=== Begin Enclosure ===

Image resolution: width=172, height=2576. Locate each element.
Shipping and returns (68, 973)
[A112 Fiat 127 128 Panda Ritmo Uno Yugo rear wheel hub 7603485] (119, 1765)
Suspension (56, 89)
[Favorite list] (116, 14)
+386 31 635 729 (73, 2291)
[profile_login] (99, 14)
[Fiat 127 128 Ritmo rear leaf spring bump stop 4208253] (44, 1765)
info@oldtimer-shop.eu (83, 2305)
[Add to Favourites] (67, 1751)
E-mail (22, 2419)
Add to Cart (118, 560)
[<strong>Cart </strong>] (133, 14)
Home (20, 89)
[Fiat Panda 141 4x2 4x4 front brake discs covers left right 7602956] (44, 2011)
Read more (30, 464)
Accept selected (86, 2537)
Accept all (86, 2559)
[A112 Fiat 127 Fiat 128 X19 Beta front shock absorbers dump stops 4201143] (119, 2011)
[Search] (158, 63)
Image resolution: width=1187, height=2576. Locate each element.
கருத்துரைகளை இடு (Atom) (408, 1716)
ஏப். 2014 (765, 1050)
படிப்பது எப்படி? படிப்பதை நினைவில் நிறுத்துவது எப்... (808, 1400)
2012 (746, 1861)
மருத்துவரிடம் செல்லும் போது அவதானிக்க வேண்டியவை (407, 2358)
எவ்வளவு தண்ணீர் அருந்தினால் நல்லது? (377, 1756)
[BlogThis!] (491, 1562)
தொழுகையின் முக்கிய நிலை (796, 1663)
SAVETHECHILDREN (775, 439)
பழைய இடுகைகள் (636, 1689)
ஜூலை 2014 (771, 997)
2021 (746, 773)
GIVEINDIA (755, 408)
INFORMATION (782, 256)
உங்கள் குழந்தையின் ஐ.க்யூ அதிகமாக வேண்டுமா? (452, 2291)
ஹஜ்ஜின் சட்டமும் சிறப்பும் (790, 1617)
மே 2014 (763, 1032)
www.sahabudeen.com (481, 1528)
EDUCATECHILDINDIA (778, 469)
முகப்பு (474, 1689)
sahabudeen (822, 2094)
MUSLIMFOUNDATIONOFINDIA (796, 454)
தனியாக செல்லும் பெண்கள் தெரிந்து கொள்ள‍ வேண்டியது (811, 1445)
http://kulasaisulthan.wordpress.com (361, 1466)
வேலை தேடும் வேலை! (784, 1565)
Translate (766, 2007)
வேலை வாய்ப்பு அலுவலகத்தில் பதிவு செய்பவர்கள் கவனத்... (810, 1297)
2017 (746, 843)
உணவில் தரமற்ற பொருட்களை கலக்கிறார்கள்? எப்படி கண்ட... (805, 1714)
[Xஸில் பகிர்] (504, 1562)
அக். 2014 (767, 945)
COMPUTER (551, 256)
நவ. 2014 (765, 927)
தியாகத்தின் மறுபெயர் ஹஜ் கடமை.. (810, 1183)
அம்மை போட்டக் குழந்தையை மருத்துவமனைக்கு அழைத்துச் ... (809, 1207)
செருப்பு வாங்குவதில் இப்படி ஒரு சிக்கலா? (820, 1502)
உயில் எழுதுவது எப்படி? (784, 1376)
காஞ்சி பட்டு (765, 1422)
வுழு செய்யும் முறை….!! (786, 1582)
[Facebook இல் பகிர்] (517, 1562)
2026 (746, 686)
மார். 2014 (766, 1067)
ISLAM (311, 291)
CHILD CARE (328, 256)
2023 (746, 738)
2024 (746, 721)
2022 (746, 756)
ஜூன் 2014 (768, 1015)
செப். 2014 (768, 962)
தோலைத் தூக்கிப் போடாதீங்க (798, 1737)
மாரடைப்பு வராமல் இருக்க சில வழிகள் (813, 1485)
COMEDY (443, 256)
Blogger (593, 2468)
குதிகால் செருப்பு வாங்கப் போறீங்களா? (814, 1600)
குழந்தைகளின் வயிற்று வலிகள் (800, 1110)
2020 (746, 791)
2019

=== End Enclosure ===

■ INSTRUCTIONS FOR THE TASK: Taking the entries above, write out exactly each line from the one holding "Add to Cart (118, 560)" to the one holding "Accept all (86, 2559)", both included, and stop there.

■ OUTPUT FOR THIS TASK:
Add to Cart (118, 560)
[<strong>Cart </strong>] (133, 14)
Home (20, 89)
[Fiat Panda 141 4x2 4x4 front brake discs covers left right 7602956] (44, 2011)
Read more (30, 464)
Accept selected (86, 2537)
Accept all (86, 2559)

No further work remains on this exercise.